Exercise requirements ->
Can you reproduce the items word for word, from the very first line down to and including the line that contains "pyautogui.click(x=41, y=219)"?

Exercise materials ->
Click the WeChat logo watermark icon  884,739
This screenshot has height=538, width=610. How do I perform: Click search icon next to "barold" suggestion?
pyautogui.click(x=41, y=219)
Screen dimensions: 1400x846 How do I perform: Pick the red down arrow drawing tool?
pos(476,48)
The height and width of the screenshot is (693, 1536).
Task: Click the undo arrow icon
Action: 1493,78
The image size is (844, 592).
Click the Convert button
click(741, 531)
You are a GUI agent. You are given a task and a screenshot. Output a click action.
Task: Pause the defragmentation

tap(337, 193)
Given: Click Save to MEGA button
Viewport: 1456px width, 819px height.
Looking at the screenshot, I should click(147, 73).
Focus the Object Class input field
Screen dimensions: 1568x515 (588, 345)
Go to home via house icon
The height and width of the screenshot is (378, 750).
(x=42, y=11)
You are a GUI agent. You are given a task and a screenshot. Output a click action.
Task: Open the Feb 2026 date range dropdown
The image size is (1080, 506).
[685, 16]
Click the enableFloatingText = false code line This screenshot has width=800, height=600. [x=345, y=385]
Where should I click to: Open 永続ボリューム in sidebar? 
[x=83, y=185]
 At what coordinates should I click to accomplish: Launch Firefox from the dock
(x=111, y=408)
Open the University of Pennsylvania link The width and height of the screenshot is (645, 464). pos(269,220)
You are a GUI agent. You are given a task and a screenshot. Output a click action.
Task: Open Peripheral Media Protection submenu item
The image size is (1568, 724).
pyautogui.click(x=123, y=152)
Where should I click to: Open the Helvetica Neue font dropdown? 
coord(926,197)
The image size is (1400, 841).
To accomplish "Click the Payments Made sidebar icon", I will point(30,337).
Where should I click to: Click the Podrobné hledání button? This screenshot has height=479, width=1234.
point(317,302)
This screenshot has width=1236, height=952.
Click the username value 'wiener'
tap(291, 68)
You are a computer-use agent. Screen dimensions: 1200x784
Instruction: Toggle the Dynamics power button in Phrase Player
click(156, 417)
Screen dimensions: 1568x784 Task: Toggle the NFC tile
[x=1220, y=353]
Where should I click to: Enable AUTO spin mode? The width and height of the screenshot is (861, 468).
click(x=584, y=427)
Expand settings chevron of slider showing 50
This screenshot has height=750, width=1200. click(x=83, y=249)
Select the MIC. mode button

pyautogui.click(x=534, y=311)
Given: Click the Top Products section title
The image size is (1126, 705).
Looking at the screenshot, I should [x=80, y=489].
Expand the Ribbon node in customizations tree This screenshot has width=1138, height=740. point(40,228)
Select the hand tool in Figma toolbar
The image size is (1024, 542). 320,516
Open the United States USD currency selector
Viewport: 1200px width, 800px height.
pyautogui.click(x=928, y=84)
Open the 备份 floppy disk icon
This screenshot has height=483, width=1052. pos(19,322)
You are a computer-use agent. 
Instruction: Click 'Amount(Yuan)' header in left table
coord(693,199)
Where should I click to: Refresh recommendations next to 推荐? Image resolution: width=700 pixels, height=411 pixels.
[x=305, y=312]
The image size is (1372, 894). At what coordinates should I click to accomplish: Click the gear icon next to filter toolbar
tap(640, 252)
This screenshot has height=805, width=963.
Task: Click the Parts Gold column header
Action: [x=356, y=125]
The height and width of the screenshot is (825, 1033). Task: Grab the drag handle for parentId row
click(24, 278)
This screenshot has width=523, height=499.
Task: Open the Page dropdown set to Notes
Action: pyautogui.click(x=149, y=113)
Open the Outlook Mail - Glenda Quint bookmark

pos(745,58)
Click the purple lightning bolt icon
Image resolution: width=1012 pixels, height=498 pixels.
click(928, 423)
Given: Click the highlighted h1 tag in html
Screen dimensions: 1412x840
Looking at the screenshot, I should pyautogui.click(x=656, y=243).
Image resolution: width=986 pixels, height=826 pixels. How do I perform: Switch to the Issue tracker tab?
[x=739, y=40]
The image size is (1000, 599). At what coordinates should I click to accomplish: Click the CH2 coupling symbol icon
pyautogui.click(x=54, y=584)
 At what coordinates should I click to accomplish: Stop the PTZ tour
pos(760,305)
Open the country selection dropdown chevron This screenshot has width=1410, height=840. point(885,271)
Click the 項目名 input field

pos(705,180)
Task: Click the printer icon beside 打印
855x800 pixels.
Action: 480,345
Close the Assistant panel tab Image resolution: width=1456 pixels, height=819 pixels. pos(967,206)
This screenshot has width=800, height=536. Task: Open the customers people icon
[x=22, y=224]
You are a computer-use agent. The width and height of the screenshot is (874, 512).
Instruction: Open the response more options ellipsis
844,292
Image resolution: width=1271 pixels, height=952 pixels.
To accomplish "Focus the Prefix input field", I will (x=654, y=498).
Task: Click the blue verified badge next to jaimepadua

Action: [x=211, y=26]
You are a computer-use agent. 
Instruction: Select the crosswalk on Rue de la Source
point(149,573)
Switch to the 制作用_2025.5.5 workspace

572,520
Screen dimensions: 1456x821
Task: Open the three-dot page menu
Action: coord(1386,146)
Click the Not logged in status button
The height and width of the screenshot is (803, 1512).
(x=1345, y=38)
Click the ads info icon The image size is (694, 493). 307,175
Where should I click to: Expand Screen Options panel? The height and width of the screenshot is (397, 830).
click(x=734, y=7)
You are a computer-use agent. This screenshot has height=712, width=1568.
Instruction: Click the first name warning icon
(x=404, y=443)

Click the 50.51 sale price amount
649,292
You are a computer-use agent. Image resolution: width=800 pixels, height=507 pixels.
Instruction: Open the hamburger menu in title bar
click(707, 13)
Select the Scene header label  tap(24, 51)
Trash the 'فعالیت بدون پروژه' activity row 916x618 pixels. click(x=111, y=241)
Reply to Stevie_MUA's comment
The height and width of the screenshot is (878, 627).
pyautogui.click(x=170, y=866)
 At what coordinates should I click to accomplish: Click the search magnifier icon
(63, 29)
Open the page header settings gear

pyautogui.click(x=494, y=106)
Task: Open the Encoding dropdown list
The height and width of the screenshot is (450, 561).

Solved exercise ->
Click the WeChat logo watermark icon  884,739
This screenshot has height=538, width=610. How do I perform: Click search icon next to "barold" suggestion?
pyautogui.click(x=41, y=219)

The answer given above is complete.